A sound prim represents an object in the world that produces sound. The sound prim can either be a spatial or non-spatial audio emitter. Spatial emitters have a position and orientation in 3D space and are used to simulate the distance from the listener. The sound emitter prims can be attached other objects in the world so that they move around the world with them.

Creating Sound Prims

There are several ways to create a new sound prim.

  • the ‘Create’ menu in the ‘Audio’ sub-menu,

    Create a Sound Prim From the Create Menu.
  • right clicking in the viewport area, selecting ‘Create’, and using the ‘Audio’ sub-menu, or

    Create a Sound Prim From the Viewport Right-Click Create Menu.
  • by dragging a sound asset from the content browser window to the viewport.

By default, a new sound prim in the stage will be given the same name as its asset. This can be changed at any time from the “Stage” window. A new sound prim that was created using either of the “Create” menus will be given the default name of “Sound”.

Renaming a Sound Prim From the Stage Tree Window.

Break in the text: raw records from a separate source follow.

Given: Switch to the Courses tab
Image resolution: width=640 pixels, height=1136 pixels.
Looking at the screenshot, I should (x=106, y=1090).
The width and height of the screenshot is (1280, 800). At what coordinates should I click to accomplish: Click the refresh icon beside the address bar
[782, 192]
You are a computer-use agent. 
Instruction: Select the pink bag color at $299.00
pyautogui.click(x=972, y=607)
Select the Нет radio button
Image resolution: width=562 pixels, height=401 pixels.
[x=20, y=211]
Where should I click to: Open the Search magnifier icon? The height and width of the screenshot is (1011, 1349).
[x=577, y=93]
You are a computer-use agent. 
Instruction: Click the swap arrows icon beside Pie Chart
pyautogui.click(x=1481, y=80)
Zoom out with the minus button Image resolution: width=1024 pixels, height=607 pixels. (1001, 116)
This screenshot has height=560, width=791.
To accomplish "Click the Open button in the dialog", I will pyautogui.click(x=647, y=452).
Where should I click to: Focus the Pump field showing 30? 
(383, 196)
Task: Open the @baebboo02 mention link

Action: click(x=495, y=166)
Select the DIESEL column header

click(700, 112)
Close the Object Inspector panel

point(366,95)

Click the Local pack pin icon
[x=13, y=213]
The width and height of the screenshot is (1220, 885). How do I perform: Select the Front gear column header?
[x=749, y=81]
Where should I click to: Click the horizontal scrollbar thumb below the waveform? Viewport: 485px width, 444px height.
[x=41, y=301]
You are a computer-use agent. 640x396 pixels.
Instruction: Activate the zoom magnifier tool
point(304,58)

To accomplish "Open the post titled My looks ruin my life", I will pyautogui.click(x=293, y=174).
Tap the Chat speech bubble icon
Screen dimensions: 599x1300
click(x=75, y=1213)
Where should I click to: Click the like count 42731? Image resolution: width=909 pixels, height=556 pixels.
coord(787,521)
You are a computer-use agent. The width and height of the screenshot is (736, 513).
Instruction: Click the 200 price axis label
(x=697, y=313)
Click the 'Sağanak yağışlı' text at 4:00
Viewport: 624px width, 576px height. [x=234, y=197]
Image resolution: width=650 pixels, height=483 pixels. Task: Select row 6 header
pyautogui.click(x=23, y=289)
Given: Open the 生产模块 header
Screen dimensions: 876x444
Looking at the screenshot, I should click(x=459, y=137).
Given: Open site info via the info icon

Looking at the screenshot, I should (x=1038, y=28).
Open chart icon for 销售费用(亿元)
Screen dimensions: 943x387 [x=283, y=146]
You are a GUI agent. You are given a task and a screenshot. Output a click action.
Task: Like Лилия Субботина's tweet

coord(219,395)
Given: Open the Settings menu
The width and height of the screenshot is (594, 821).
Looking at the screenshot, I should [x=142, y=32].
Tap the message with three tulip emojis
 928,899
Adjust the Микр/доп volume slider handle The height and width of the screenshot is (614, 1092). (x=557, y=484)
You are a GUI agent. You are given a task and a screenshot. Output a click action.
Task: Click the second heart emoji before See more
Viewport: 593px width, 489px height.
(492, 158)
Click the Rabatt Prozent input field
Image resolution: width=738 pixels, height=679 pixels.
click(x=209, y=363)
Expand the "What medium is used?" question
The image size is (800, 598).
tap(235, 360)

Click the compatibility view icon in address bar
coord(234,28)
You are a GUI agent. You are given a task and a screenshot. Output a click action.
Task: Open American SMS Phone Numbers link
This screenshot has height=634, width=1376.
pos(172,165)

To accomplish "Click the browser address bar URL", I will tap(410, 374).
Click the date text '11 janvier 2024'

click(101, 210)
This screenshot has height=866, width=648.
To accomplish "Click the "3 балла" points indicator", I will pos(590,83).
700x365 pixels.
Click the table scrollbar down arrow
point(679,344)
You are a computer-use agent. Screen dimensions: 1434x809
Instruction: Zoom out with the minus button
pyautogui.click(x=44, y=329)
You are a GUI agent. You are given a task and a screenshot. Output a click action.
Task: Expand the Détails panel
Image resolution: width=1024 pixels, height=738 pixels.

Each sound prim has the following properties that can affect its playback:

Sound Prim Properties

Usage

Attenuation Range

Defines the range over which the emitter’s sound falls off to silence. The first value is the
up to which there is no attenuation. The second value is the range at which the sound will fall
off to silence. This defaults to the range <0, 100>.

Attenuation Type

Defines how the sound should fall off to silence. This defines the mathematical model for the
fall off calculation. This may be ‘inverse’ for an inverse square fall off, ‘linear’ for a linear
fall off, and ‘linearSquare’ for a linear squared fall off. The default is ‘inverse’.

Aural Mode

Defines how the sound emitter will behave in the world. This may be either ‘spatial’ or
‘non-spatial’. Spatial sounds will render such that they appear to be coming from a specific
location or distance from the listener. A non-spatial sound will render as it was originally
authored. Spatial sounds are usually used for in-world sound effects and non-spatial sounds are
often used for background music or dialogue. The default is ‘spatial’.

Cone Angles

Defines the angles for a cone where the sound can be heard from. This defines an ‘inner’ and
‘outer’ angle for the cone. The cone always sweeps out relative to the emitter’s front vector.
When the line between the listener and this emitter is within the inner cone angle, the sound is
not attenuated. When the line is outside of the outer cone angle, the emitter cannot be heard.
When the line is between the two cone angles, the volume will be adjusted toward silence as it
gets closer to the outer angle. When both these angles are 180 degrees, the emitter is
omni-directional and the cones are disabled. The default is <180, 180>.

Cone Low-pass Filter

Defines low-pass filter parameters to use for the inner and outer cone angles. These parameters
are unit-less and indicate the relative amount of filtering that should be performed at each of
the cone angles. Listener to emitter lines that land between the two cone angles will also have
their low-pass filter values interpolated accordingly. A filter parameter of 0.0 indicates that
no filtering should occur. A value of 1.0 indicates that maximum filtering should occur. This
defaults to <0, 0>.

Cone Volumes

Defines the volume levels to use at the inner and outer cone angles. These are normalized volume
levels between 0.0 (silence) and 1.0 (full volume). Listener to emitter lines that land between
the two cone angles will also have their volume value interpolated accordingly. This defaults
to <1.0, 0.0>.

Enable Distance Delay

Defines whether distance delay calculations will be performed for this sound. When enabled, this
will delay the start of playing the sound according to the current speed of sound and the total
distance between the listener and this emitter. This can be ‘on’, ‘off’, or ‘default’. When
set to ‘default’, the global audio settings will control whether these calculations are performed
or not. This defaults to ‘default’.

Enable Doppler

Defines whether doppler shift calculations will be performed for this sound. When enabled, this
will actively calculate and apply a doppler shift factor to the playing sound based on its current
velocity relative to the listener. This can be ‘on’, ‘off’, or ‘default’. When set to ‘default’,
the global audio settings will control whether these calculations are performed or not. This
defaults to ‘default’.

Enable Interaural Delay

Defines whether inter-aural time delay calculations will be performed for this sound. When
enabled, this will actively calculate and apply a small time delay to the left and right side
speakers depending on the location of this emitter relative to the listener. This can be ‘on’,
‘off’, or ‘default’. When set to ‘default’, the global audio settings will control whether
these calculations are performed or not. This defaults to ‘default’.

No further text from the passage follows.